An internal quake after Miscavige came to power caused Scientology senior technical leaders—including David Mayo, then L. Ron Hubbard’s auditor and Senior Case Supervisor International—to leave the church, setting off a tsunami of discontent and fear among Scientologists, leading to setting up Scientology services independent of church scrutiny. These “squirrel groups” sprung up in cities where Scientology had been trying to grow. This muddied the field with rumors and doubts about Scientology training and auditing, and drove customers to the field groups instead of into Scientology organizations. 

In the early to mid-‘80s, major court cases (Homer Schomer, Gerry Armstrong, Arnie Lerma, Julie Christopherson, Dennis Erlich, Larry Wollersheim and others) exposed some of Scientology’s unorthodox practices and alleged fraudulent activities in public record for the first time ever, that drew lines in the sand between who would stay or leave Scientology, and brought to view the battle for free speech on the Internet. Gerry Armstrong, for example, had assembled 500 pages about L. Ron Hubbard’s life that was supposed to be used for a biography written by Omar Garrison, but this became a scandal because of the facts in the documents that contradicted and lied about information already released about Hubbard in public relations materials. Instead of focusing on the lies and contradictions, Gerry Armstrong’s exposure of them became the target. Erlich’s home in Glendale, CA was raided and his computer and files were seized. These cases represent Scientology’s one-sided vigilante justice. The organization stayed embroiled in these lawsuit details and retaliations, including invading the homes of many of these people and taking their computers and files.

Not to mention numerous investigations into L. Ron Hubbard and Scientology from Australia and England to Europe and beyond by the CIA, FBI and the IRS coming after L. Ron Hubbard who owed millions of dollars in back taxes; and the “corporate sort-out” that enabled L. Ron Hubbard to control Scientology organizations from outside of Scientology to make it look like he was no longer involved, but this arrangement shielded him from any legal accountability. This arrangement didn’t enhance Scientology’s relationships with US governmental offices.

And then LRH dropped his body in 1986, before the IRS case brought him into court, but also throwing Scientology’s future into question. Self-appointed leader, David Miscavige, overthrew others within the Scientology management strata to succeed Hubbard and command the empire, which led to another exodus of staff that didn’t like or trust the new regime.

Other than the Christopherson and Wollersheim trials, I had heard little about any of these various conflicts, or the “dirty field” as we called it, from the time I was a celebrity FSM through my years in the Sea Org at Celebrity Centre.

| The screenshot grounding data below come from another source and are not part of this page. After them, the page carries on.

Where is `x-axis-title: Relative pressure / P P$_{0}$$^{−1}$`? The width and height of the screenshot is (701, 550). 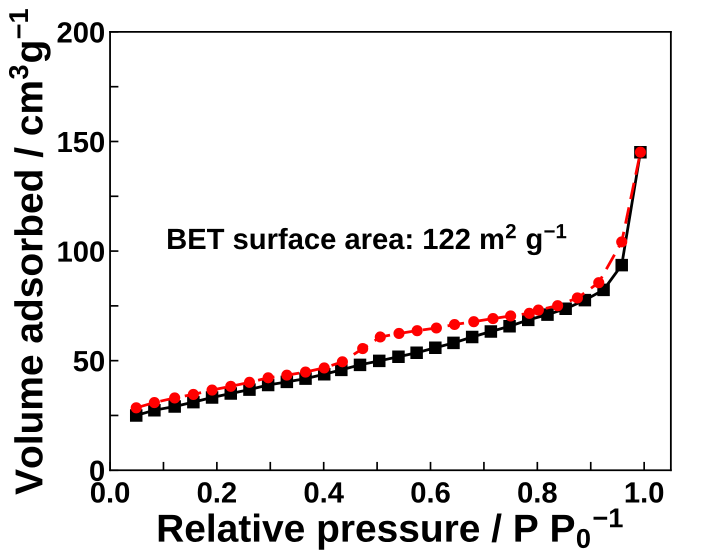 x-axis-title: Relative pressure / P P$_{0}$$^{−1}$ is located at coordinates (390, 529).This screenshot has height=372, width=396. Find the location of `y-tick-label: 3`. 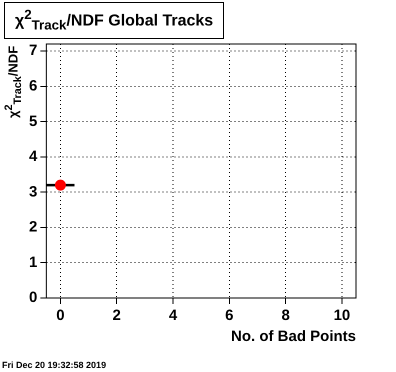

y-tick-label: 3 is located at coordinates (34, 192).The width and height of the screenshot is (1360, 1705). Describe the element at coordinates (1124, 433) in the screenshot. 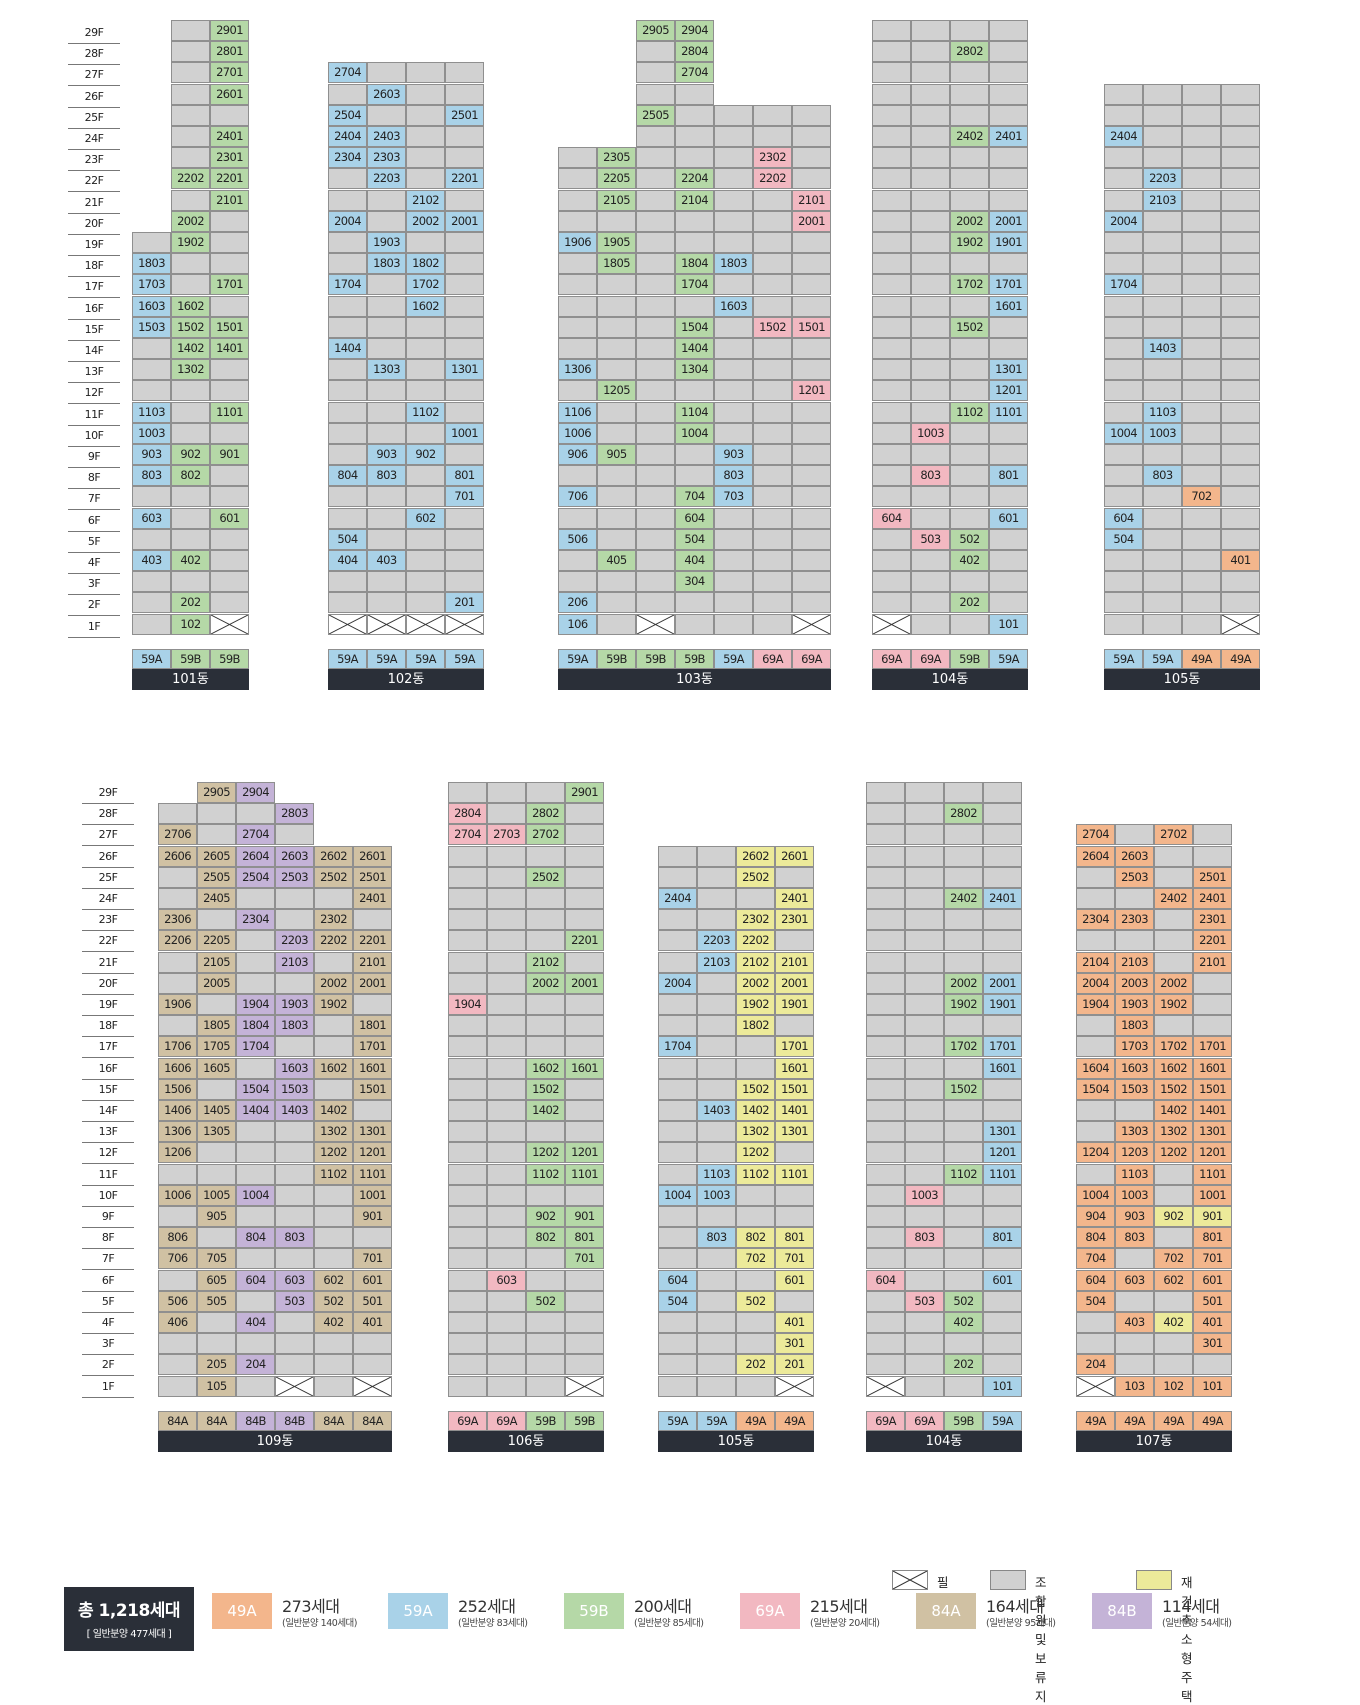

I see `unit-cell: 1004` at that location.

Scientologists were never allowed to talk about any of these issues, at the risk of spreading disaffection. There is no such thing as free speech within Scientology; this is a highly legalistic system where everything is regulated by Scientology ethics codes, policies, and rules with dictatorial enforcement that threaten severe discipline if violated. We didn’t have the Internet then, so the information was not easily accessible and, in fact, was well covered up. Even during the Wollersheim trials, the only info passed on to members was that Larry Wollersheim and his lawyer, Ford Greene, were SPs. Loyal Scientologists who had just come from the Portland Crusade, including Peter and me, participated in the LA Crusade by picketing and chanting “Not one thin dime for Wollersheim.”

As a Sea Org member supporting command intention, no excuses or challenges like any of these events were valid for not achieving the purpose of my post, and with high statistics. But I hadn’t adequately prepared myself for recruiting celebrities who were savvy enough to access information that I didn’t learn about in my insular world.